Uma estranha noite portuguesa

O Estado de direito não se desfez na quinta-feira à noite, mas a excepção criada abriu um precedente de enorme força simbólica.

Quase em simultâneo, na quinta-feira à noite o país assistiu a duas manifestações peculiares. Numa, polícias, guardas-republicanos e outras forças de segurança mostraram que a “lei e a ordem” são válidas para todos menos para quem usa uma farda.

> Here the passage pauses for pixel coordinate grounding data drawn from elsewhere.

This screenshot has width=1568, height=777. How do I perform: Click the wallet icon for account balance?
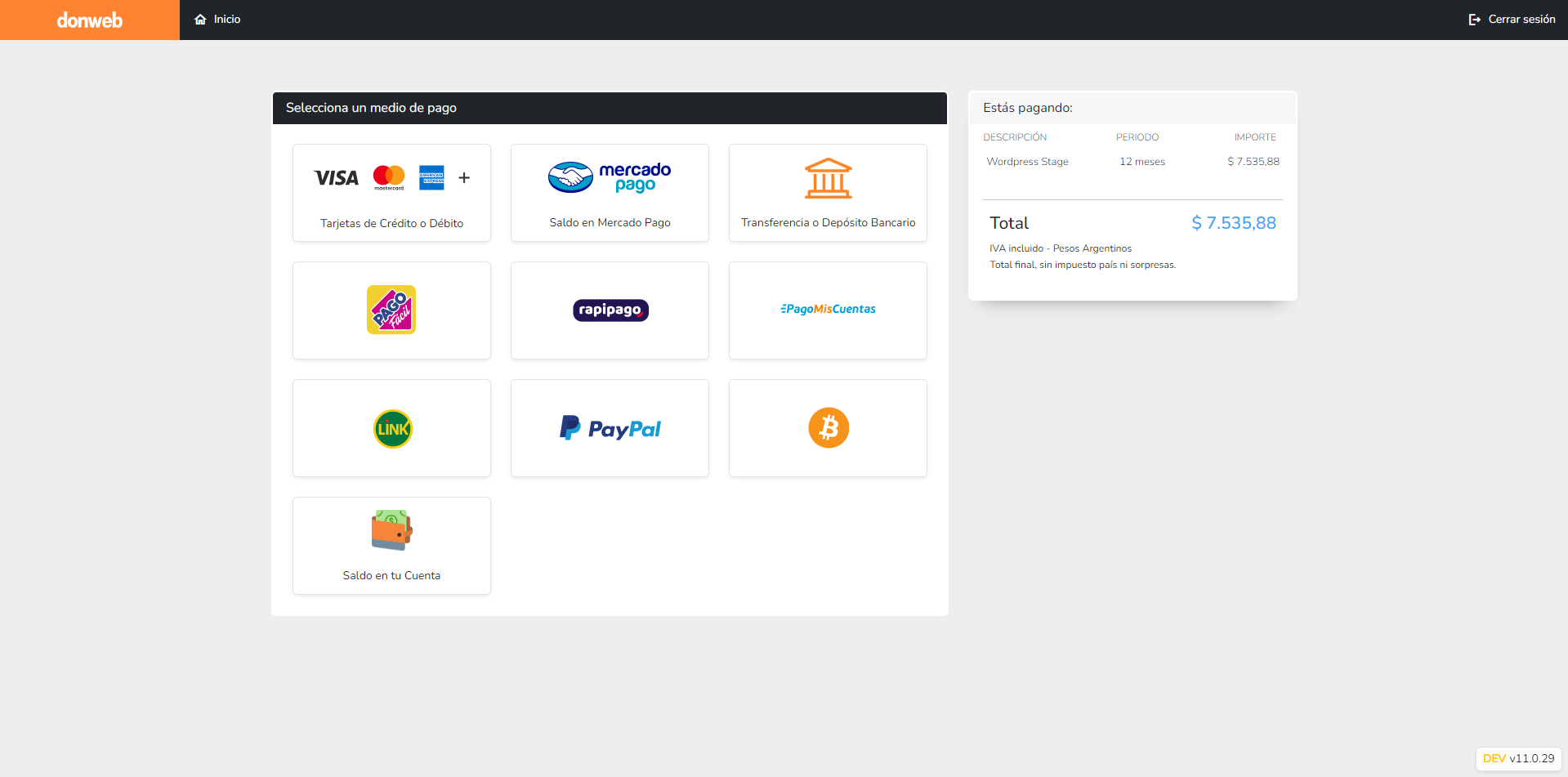(391, 530)
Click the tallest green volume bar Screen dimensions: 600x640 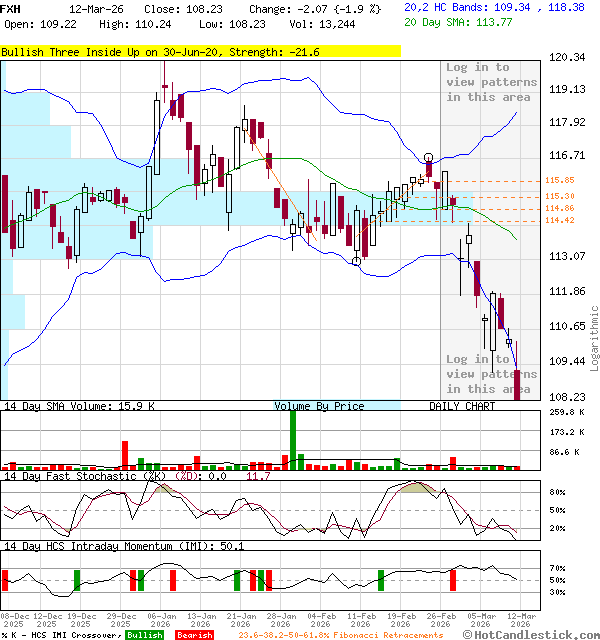pyautogui.click(x=293, y=439)
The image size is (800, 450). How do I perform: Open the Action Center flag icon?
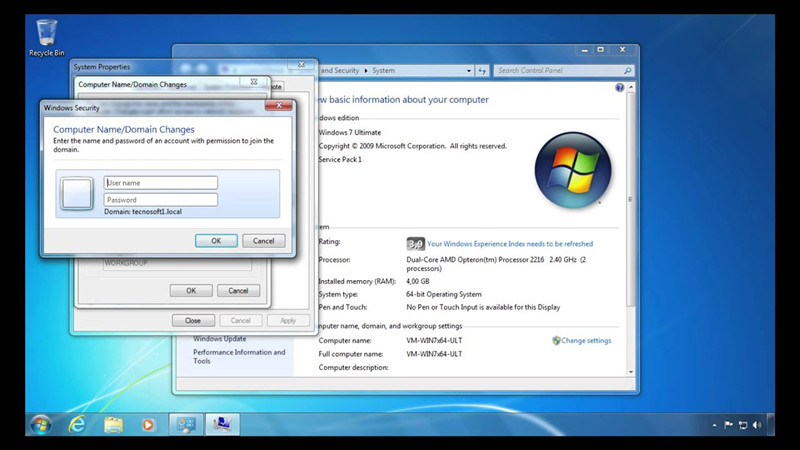coord(728,425)
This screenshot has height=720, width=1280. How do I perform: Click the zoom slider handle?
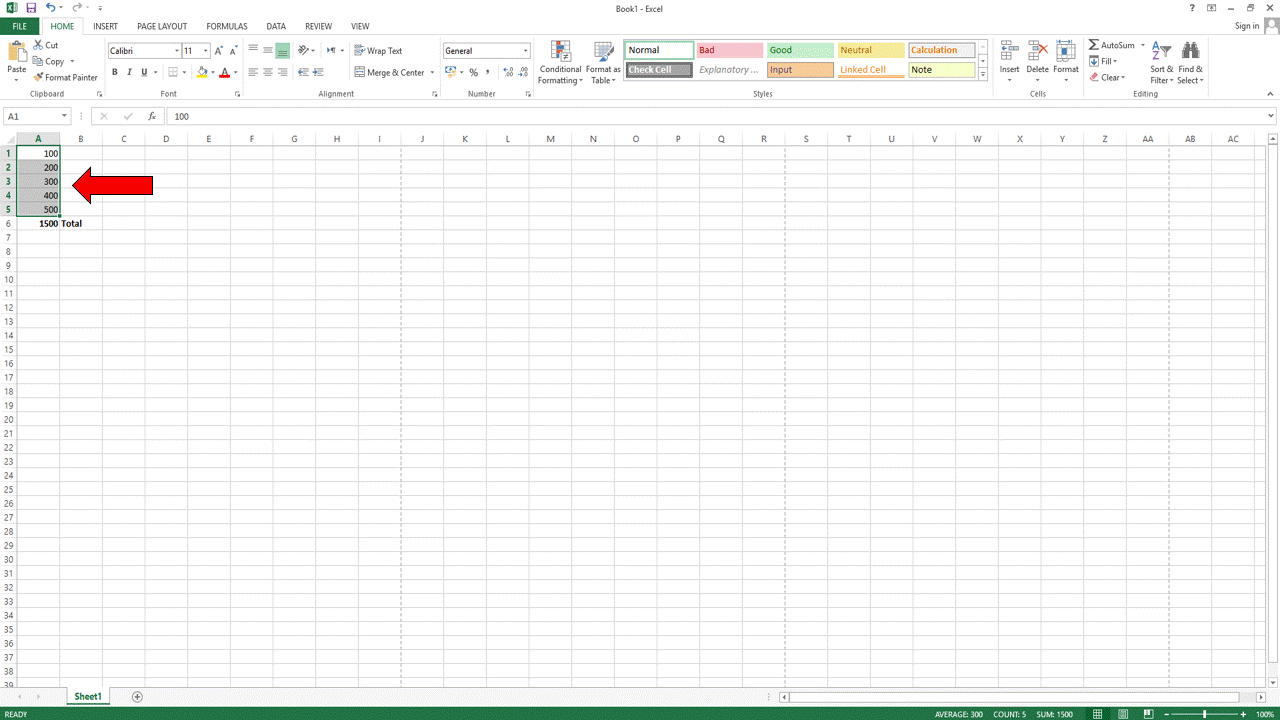coord(1204,714)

Na outra, uma elite anti-Governo – com estrelas do PCP, Bloco de Esquerda, PS e até PSD – fez uma manifestação numa sala de espectáculos, sentada em cadeiras confortáveis, das quais gritou “gatuno! gatuno!” à medida que os nomes do Presidente e do primeiro-ministro iam sendo repetidos.

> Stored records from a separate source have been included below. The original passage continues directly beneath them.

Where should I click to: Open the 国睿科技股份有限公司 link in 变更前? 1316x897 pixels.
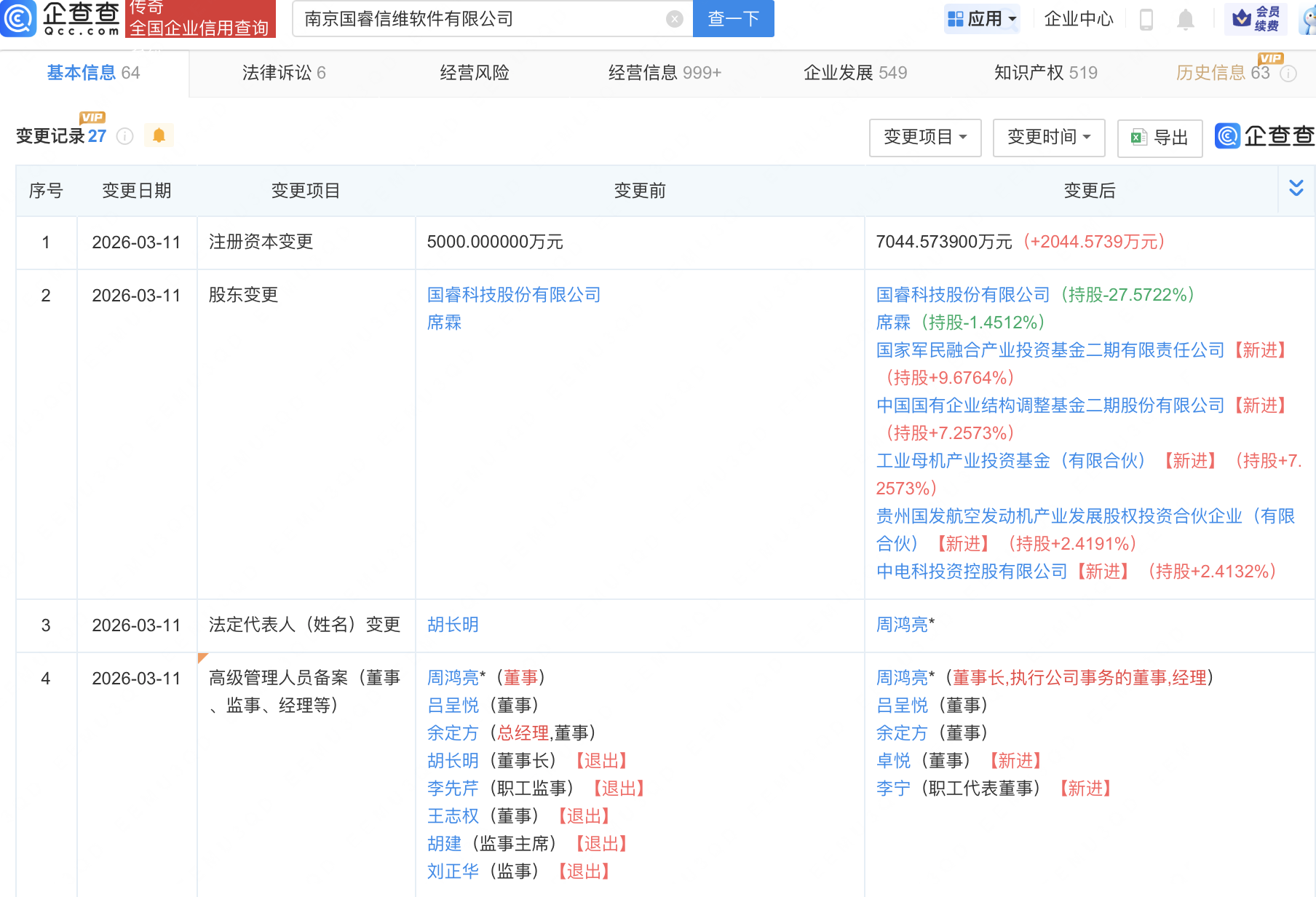coord(513,295)
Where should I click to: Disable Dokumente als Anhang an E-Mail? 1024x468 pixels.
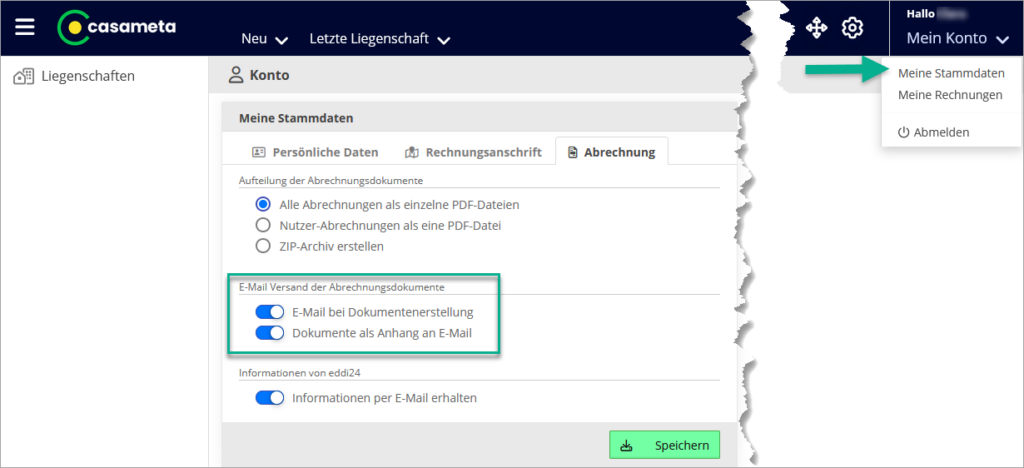[x=270, y=333]
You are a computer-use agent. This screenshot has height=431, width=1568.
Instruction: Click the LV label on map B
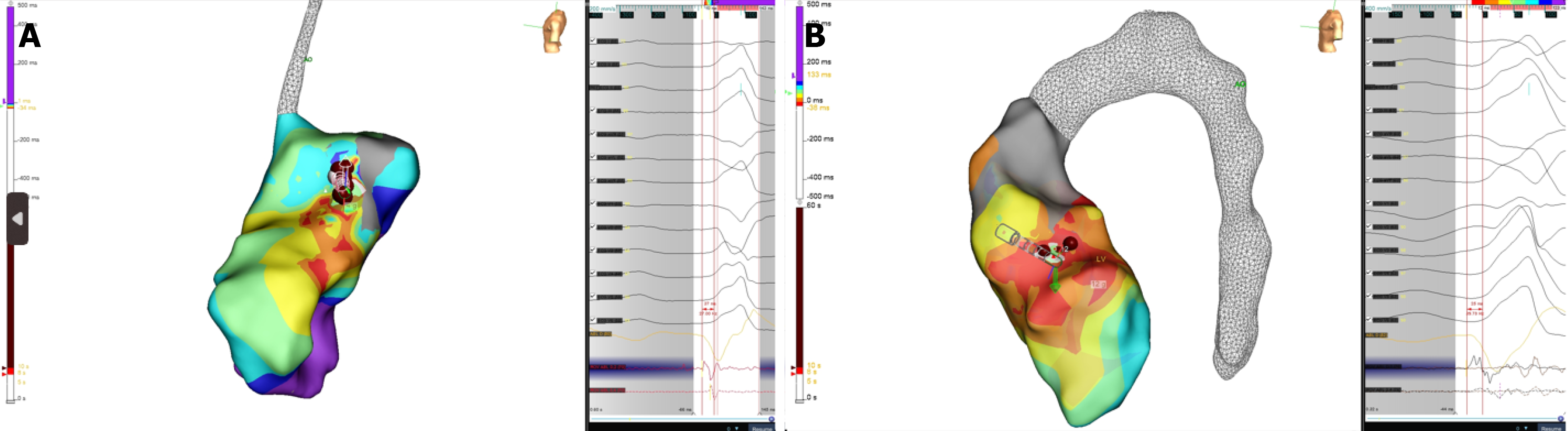point(1100,259)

Na rua, dez mil polícias forçaram as grades que marcavam o perímetro de segurança desenhado para proteger a Assembleia da República e empurraram os colegas polícias destacados para garantir o cumprimento da lei. Os polícias “de serviço” acabaram por deixar os polícias à civil subir até à “porta sagrada” do Parlamento, como lhe chamou ontem Assunção Esteves. O Estado de direito não se desfez na quinta-feira à noite, mas a excepção criada abriu um precedente de enorme força simbólica. A partir de agora, todos os que ali se manifestarem vão exigir o mesmo: uma interpretação liberal, flexível e casuística das regras. As escadarias da Assembleia da República – a casa das leis e da democracia – passaram a ser um lugar onde, às vezes, não se cumpre a lei. A polícia perdeu poder dissuasor, “autoridade” e “prestígio”, reconheceu o próprio primeiro-ministro. Dirão: os polícias também são cidadãos e também estão contra o Governo. Mas com que legitimidade vão amanhã exigir que outros respeitem as leis? E, mais difícil ainda, como vão justificar uma futura “carga”? Não vale a pena tentar desviar o debate e discutir se a barreira de segurança “recuou” para abrir caminho aos polícias em protesto, ou se foi “forçada”. O director nacional da PSP fez bem em demitir-se e Passos Coelho em dar um sinal de que o que aconteceu não pode repetir-se.

Na Aula Magna, os olhos estiveram postos nas escadarias da Assembleia. Falou-se de uma quase inevitabilidade de violência por causa da crise, sabendo bem quem o disse que não há tradição de violência em Portugal, nem sinais de que tal esteja a mudar. As palavras de Mário Soares e de Helena Roseta foram aplaudidas mas, como a polícia no outro lado da cidade, não ficarão na história como ideais de mudança. E estão certamente longe dos ensinamentos da “força tranquila” que marcou a história da nossa democracia.